Text to read:

Re: [RFC PATCH 1/1] bpf: Add tunnel decapsulation and GSO state updates per new flags
From: Oliver Hartkopp
Date: Thu Feb 19 2026 - 07:22:00 EST
On 19.02.26 12:50, Hudson, Nick wrote:
[still learning git send-email]
Definitely :-D
No idea, why I am in the recipient list ;-)
Best regards,
Oliver
This was supposed to be sent with this:
Our use case involves a BPF program that removes VXLAN headers from
packets that are subsequently forwarded via a tap interface. The new
flags allow the BPF program to strip the tunnel header and selectively
clear the tunnel-specific GSO state. This allows larget packets to be
forwarded without segmentation through the (non-robust) tap interface
for the decapsulated packets.
On 19 Feb 2026, at 10:47, Nick Hudson <nhudson@xxxxxxxxxx> wrote:
Enable BPF programs to properly handle GSO state when decapsulating
tunneled packets by adding selective GSO flag clearing and a trusted
mode for GSO handling.
New decapsulation flags:
- BPF_F_ADJ_ROOM_DECAP_L4_UDP: Clear UDP tunnel GSO flags
(SKB_GSO_UDP_TUNNEL, SKB_GSO_UDP_TUNNEL_CSUM)
- BPF_F_ADJ_ROOM_DECAP_L4_GRE: Clear GRE tunnel GSO flags
(SKB_GSO_GRE, SKB_GSO_GRE_CSUM)
- BPF_F_ADJ_ROOM_DECAP_IPXIP4: Clear SKB_GSO_IPXIP4 flag for
IPv4-in-IPv4 (IPIP) and IPv6-in-IPv4 (SIT) tunnels
- BPF_F_ADJ_ROOM_DECAP_IPXIP6: Clear SKB_GSO_IPXIP6 flag for
IPv6-in-IPv6 and IPv4-in-IPv6 tunnels
- BPF_F_ADJ_ROOM_NO_DODGY: Preserve gso_segs and don't set
SKB_GSO_DODGY when the BPF program is trusted and modifications
are known to be valid
The existing anonymous enum for BPF_FUNC_skb_adjust_room flags is
renamed to enum bpf_adj_room_flags to enable CO-RE (Compile Once -
Run Everywhere) lookups in BPF programs.
By default, bpf_skb_adjust_room sets SKB_GSO_DODGY and resets
gso_segs to 0, forcing revalidation. The NO_DODGY flag bypasses this
for trusted programs that guarantee GSO correctness.

Work to do:
a – Answer these questions using the BPF patch message:
(i) Through what kind of interface are the decapsulated packets forwarded in the described use case?
(ii) Which flag clears SKB_GSO_GRE and SKB_GSO_GRE_CSUM?
(iii) What new name is given to the anonymous enum for BPF_FUNC_skb_adjust_room flags?
b – Reproduce verbatim the portion of the BPF patch message starting with "- BPF_F_ADJ_ROOM_DECAP_IPXIP4: Clear" and going on through "guarantee GSO correctness.".
c – Translate this sentence from the BPF patch message into Spanish: "By default, bpf_skb_adjust_room sets SKB_GSO_DODGY and resets gso_segs to 0, forcing revalidation."

Supplied information:

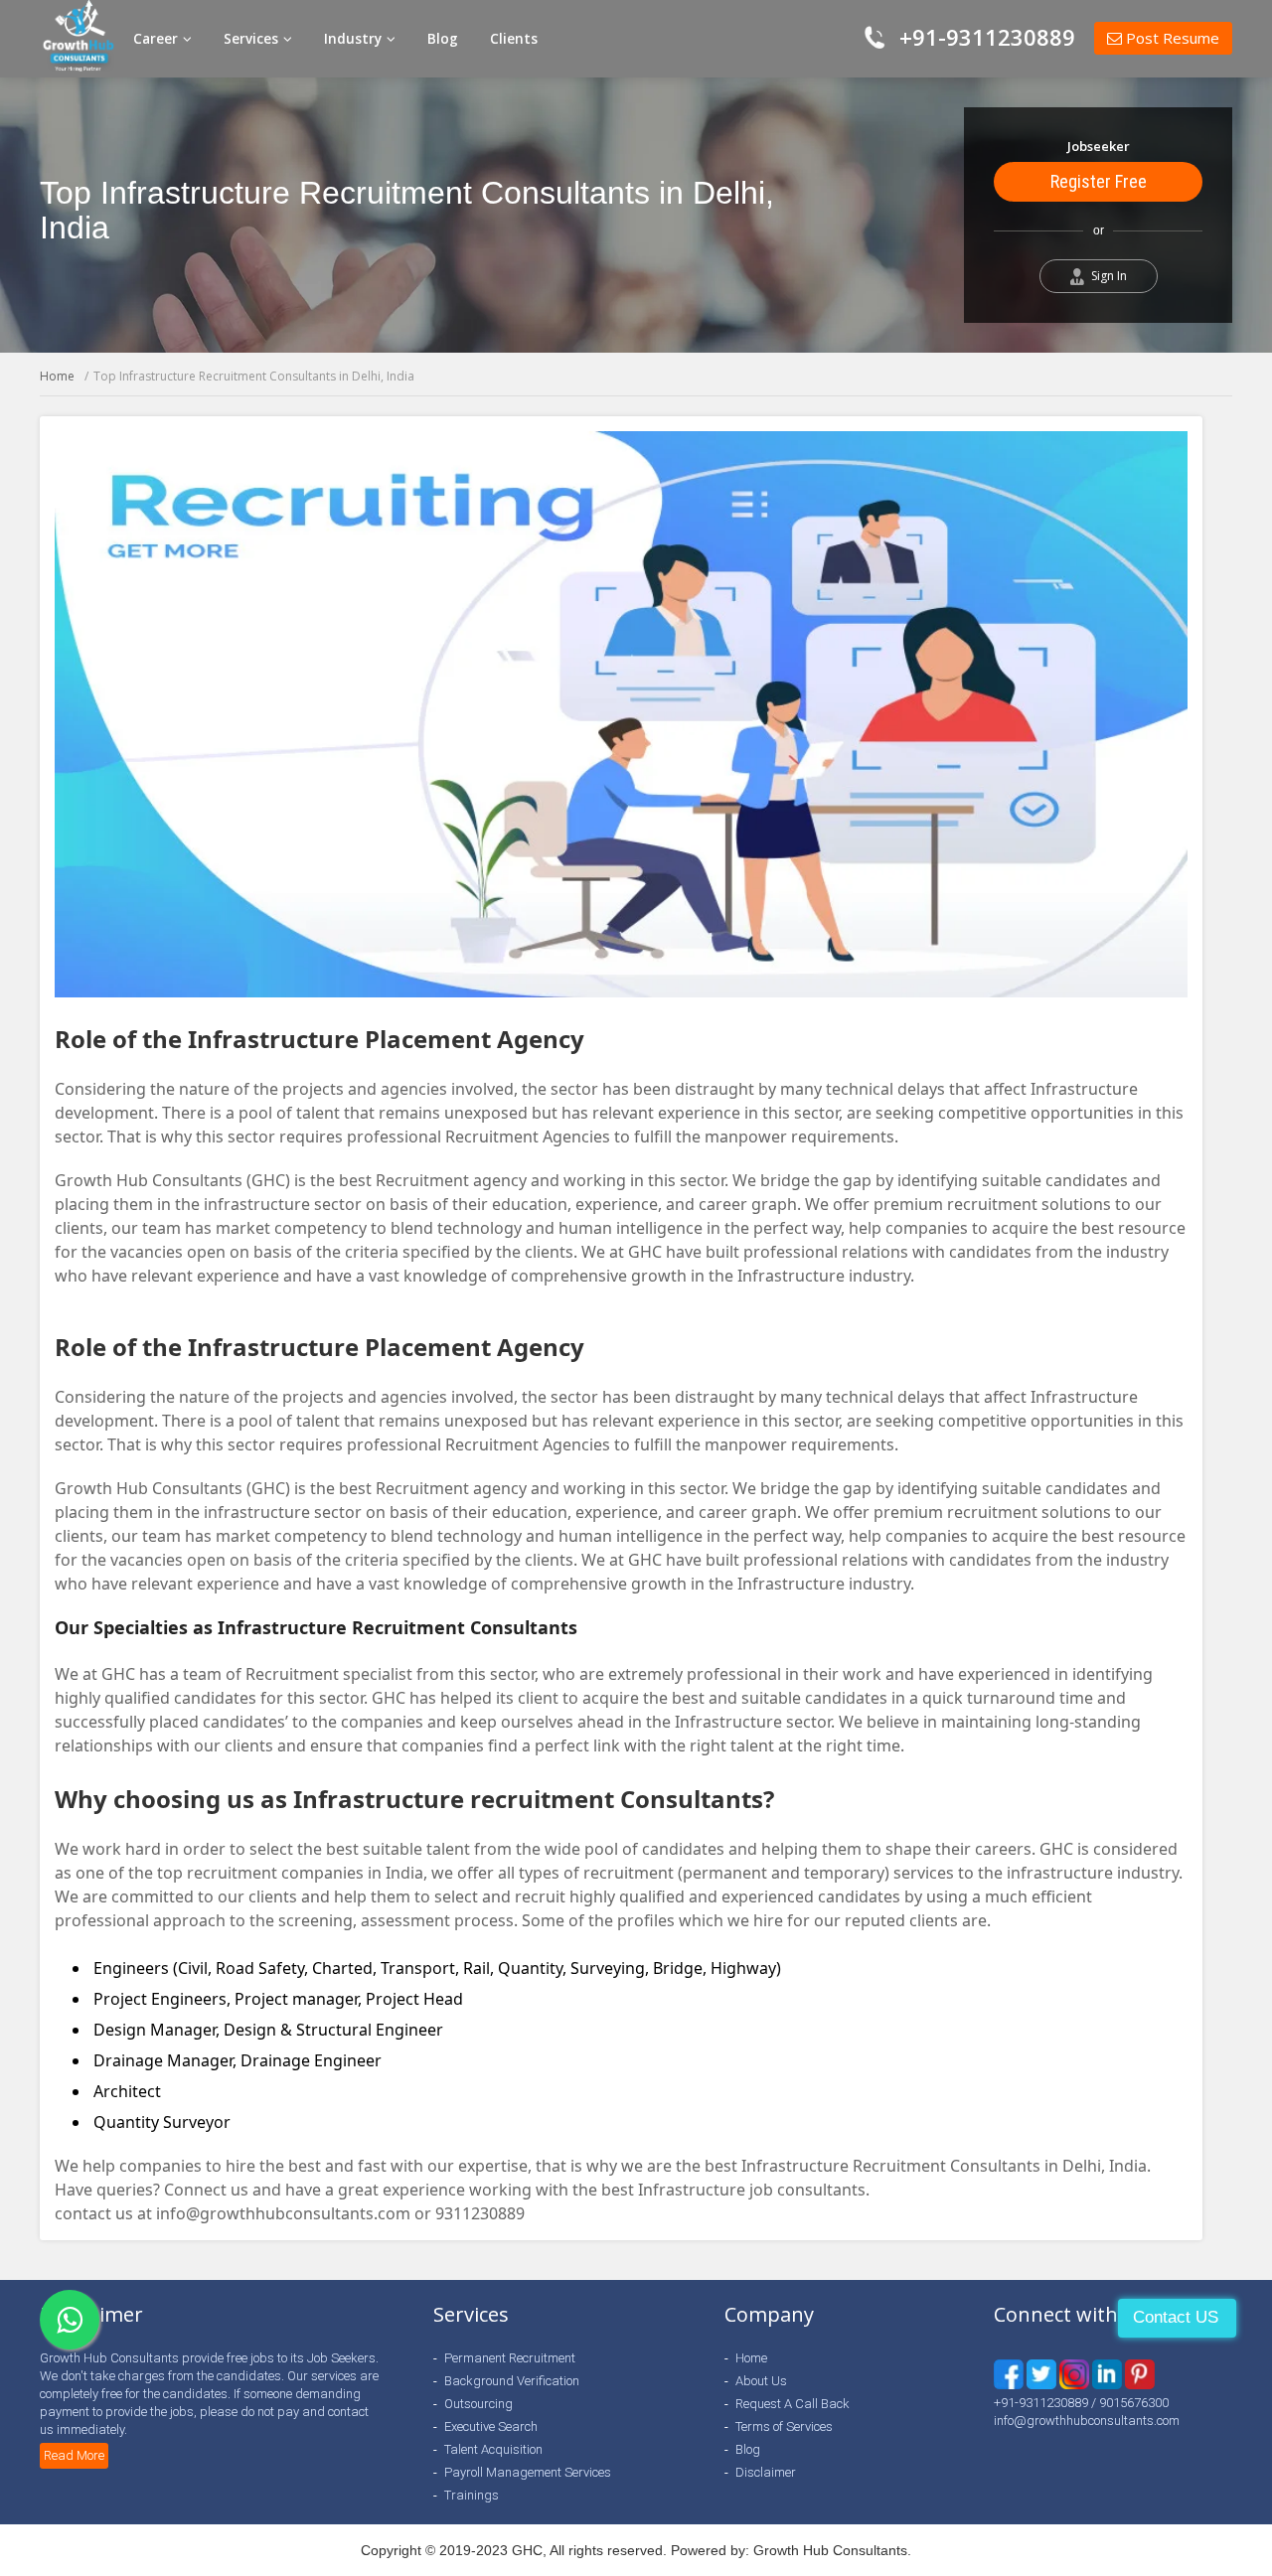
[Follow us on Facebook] (1009, 2374)
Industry (354, 39)
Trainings (471, 2495)
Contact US (1175, 2317)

Problem solutions:
a –
(i) A tap interface.
(ii) BPF_F_ADJ_ROOM_DECAP_L4_GRE.
(iii) enum bpf_adj_room_flags.

b –
- BPF_F_ADJ_ROOM_DECAP_IPXIP4: Clear SKB_GSO_IPXIP4 flag for
IPv4-in-IPv4 (IPIP) and IPv6-in-IPv4 (SIT) tunnels
- BPF_F_ADJ_ROOM_DECAP_IPXIP6: Clear SKB_GSO_IPXIP6 flag for
IPv6-in-IPv6 and IPv4-in-IPv6 tunnels
- BPF_F_ADJ_ROOM_NO_DODGY: Preserve gso_segs and don't set
SKB_GSO_DODGY when the BPF program is trusted and modifications
are known to be valid
The existing anonymous enum for BPF_FUNC_skb_adjust_room flags is
renamed to enum bpf_adj_room_flags to enable CO-RE (Compile Once -
Run Everywhere) lookups in BPF programs.
By default, bpf_skb_adjust_room sets SKB_GSO_DODGY and resets
gso_segs to 0, forcing revalidation. The NO_DODGY flag bypasses this
for trusted programs that guarantee GSO correctness.

c – De forma predeterminada, bpf_skb_adjust_room establece SKB_GSO_DODGY y restablece gso_segs a 0, lo que obliga a una nueva validación.